**Exercise instructions**: In the article on network classes, give everything from "[3] It is possible" down to "NetObject derived classes." again, renaming "inheritance" to "derivation".

(Text for analysis begins)

By using these techniques, implementing a complex communication protocol becomes a simpler job.

In Listing 4, the class Message manages a list of Attributes without caring about the exact kind of information stored in them. At a higher level, each item of this list can be assigned to an instance of the appropriate class. For example, a certain kind of Attribute could store a time stamp, so a class, again derived from NetObject, storing ID and time stamp, can be assigned from the Attribute class like this:

TimeStamp ts = message.findAttribute(TimeStamp::Id);

provided that findAttribute searches the vector for an item with the given Id.

Of course, since all these classes may be assigned to each other, you must use them with care. For example, two objects of different classes could end up being used interchangeably without a warning from the compiler [6].

The effort of writing the same constructors and operators for all derived classes is a bit tedious and can be avoided by using a simple template class (shown in Listing 5) that provides operator= and constructors.

Note that the sender and receiver usually use complementary constructors and methods. The sender usually puts information into the object, so it uses a constructor or some methods to set the values of the members. On the other side, the receiver must extract the information from the object and often needs the constructors provided by this class. Even if sender and receiver are usually implemented in two different programs, it is a good thing to share the definition of the classes (when possible) so that they are always in synch.

A general way to do this is to write a class A derived from NetObject, with specific constructors and set methods to be used by the sender. Then use the class NetObjectT<A> in the receiver, which does not need the specific constructors, but does usually need the Buffer and NetObject constructors provided by this template class.

Source Code

On the website (<www.cuj.com/code>), you can find the complete source code for the classes Buffer, NetBuffer, and NetObject along with an example program that uses most of the features illustrated in this article.

The code has been tested both with the GNU compiler 3.0 and with Microsoft Visual C++ 6.0.

Notes

[1] In the examples, I assume to have a class Socket, which allows sending and receiving of an object of type Buffer, where Buffer is a class chosen for the implementation of NetBuffer (e.g., std::vector<char> in Listing 1).

[2] The examples in this article use a vector of char as underlying Buffer; the full code (available at <www.cuj.com/code> provides a smarter Buffer class. If the readers already have their own Buffer class, they can readily implement NetBuffer in terms of that.

[3] It is possible to have a smarter implementation of this class using template methods with the help of a partially specialized template class, but this is outside of the scope of this article.

[4] This inheritance could be problematic because std::vector’s destructor is not virtual and is not designed for inheritance, so the user should not use a NetVector<T> polymorphically as a std::vector<T>. In fact, this is unlikely to happen because the purpose of this class is to be a data member for other NetObject derived classes.

[5] This is not true for stream sockets, like TCP, where you have a continuous stream of bytes and need to manually separate the messages, but these details can be hidden in the implementation of the Socket class.

[6] A safer way is to allow construction/assignment only from specific classes, but this is not always possible and causes stricter coupling between NetObject classes (for example TimeStamp could have a constructor/assignment only for Attribute).

References

[1] Scott Meyers. More Effective C++ (Addison-Wesley, 1996).

[2] Andrei Alexandrescu. Modern C++ Design (Addison-Wesley, 2001).

Fabio Lopiano received a degree in Computer Science from the University of Pisa (Italy) in 1995. He currently works at the Eutelsat Multimedia Labs in Paris, where he is busy with Internet services via satellite. Some of the ideas explained in this article were developed during his work at Teseo srl (Rome), where he designed a framework for online sports betting, which is currently deployed in Italy and will be used in South Korea for the 2001 Soccer World Championship.

(Text for analysis ends)
(Source information begins)

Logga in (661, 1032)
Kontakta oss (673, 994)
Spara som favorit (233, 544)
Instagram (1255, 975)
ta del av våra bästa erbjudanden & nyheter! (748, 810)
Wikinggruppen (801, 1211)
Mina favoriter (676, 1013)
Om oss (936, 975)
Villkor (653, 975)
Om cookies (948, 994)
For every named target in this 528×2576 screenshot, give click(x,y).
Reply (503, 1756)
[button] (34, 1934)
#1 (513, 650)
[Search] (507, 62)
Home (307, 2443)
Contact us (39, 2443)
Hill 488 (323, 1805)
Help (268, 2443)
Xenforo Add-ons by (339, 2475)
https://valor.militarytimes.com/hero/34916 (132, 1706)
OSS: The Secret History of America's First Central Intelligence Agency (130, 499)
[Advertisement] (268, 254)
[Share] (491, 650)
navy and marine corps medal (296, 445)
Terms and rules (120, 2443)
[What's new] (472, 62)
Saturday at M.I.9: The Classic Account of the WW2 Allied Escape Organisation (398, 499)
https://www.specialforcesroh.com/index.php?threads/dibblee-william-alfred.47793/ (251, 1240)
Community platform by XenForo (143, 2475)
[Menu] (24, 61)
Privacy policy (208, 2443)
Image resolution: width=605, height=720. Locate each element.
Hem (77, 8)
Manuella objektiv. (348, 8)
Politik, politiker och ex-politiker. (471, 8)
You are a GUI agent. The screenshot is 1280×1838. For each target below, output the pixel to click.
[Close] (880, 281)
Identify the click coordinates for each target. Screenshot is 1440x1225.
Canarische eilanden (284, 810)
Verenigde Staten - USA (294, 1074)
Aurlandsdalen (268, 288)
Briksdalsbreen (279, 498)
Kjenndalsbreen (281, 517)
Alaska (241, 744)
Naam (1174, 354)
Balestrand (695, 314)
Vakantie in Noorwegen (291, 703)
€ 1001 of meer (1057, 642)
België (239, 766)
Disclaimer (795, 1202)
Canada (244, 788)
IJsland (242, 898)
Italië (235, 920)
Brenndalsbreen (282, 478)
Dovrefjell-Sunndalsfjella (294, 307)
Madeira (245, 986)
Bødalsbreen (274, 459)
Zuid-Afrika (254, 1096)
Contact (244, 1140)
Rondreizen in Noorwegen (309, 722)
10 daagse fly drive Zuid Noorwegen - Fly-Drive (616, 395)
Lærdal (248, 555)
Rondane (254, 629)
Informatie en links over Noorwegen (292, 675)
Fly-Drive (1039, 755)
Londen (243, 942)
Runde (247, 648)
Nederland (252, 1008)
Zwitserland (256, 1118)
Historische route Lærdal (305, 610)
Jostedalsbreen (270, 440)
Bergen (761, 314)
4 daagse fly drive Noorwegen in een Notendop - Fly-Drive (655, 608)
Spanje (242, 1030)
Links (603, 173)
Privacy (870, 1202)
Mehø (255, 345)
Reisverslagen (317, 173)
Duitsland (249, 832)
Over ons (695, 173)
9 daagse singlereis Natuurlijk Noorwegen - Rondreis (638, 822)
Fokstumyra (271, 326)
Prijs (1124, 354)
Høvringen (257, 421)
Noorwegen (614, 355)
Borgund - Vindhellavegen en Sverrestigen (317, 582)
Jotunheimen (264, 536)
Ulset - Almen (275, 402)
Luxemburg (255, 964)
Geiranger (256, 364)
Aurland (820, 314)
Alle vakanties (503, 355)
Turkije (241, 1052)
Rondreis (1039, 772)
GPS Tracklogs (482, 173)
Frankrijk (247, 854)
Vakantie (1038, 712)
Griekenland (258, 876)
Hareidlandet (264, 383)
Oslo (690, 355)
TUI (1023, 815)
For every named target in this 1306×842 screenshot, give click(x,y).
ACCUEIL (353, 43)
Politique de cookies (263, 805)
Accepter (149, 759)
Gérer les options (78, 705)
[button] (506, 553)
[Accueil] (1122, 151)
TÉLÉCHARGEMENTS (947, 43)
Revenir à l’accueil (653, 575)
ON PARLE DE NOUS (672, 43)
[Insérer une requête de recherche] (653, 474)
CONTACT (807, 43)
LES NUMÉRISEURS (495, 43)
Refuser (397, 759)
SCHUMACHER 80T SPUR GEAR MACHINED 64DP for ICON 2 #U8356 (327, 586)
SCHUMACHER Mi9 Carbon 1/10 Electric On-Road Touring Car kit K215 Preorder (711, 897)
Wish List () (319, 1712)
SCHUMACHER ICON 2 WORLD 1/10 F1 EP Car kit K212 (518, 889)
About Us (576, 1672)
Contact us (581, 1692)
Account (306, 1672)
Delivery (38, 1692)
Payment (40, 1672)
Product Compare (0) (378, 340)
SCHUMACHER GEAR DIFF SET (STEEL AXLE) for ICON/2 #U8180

(Source information ends)

**Reply**:
[3] It is possible to have a smarter implementation of this class using template methods with the help of a partially specialized template class, but this is outside of the scope of this article.

[4] This derivation could be problematic because std::vector’s destructor is not virtual and is not designed for derivation, so the user should not use a NetVector<T> polymorphically as a std::vector<T>. In fact, this is unlikely to happen because the purpose of this class is to be a data member for other NetObject derived classes.